Every regulation that is needed. We don't know yet what the regulation should be in one year, two years, three years from now. So we need to build something that's going to be very agile. And I know it's difficult for governments to do that. Maybe we can research to improve on that front agility in doing the right thing. But, but having an agency is at least a tool towards that goal.

I would just close by saying that is exactly why we're here today. To develop an entity or have a body that will be agile, nimble, and fast. Because we have no time to waste. I don't know who the Prometheus is on AI. But I know we have a lot of work to make sure that the fire here is used productively and there are enormously productive uses. 

We haven't really talked about them much. Whether it is curing cancer, treating diseases, some of them mundane by screening X rays, or developing new technology that can help stop climate change. There are a vast variety of potentially productive uses. And it should be done with American workers, I think, very much in agreement here. And the last point I would make on on agreement, what you've seen here is not all that common, which is bipartisan, unanimity that we need guidance from the federal government, we can't depend on private industry, we can't depend on academia. 
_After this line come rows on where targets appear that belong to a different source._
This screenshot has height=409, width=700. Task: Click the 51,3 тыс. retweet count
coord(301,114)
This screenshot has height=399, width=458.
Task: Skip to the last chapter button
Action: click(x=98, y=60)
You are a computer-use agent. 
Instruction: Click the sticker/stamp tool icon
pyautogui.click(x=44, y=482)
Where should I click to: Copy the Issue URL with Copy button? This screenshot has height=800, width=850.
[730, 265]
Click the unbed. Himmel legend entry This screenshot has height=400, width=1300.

The federal government has a role that is not only reactive, and regulatory, it is also proactive in investing in research and development of the tools that are needed to make this fire work for all of us. So I want to thank every one of you for being here. today. We look forward to continuing this conversation with you. Our record is going to remain open for two weeks in case any of my colleagues have written questions for you. I may have some to if you have additional thoughts, feel free to submit them. I've read a number of your writings and I'm sure I will continue reading them and look forward to talking again. With that this hearing is adjourned.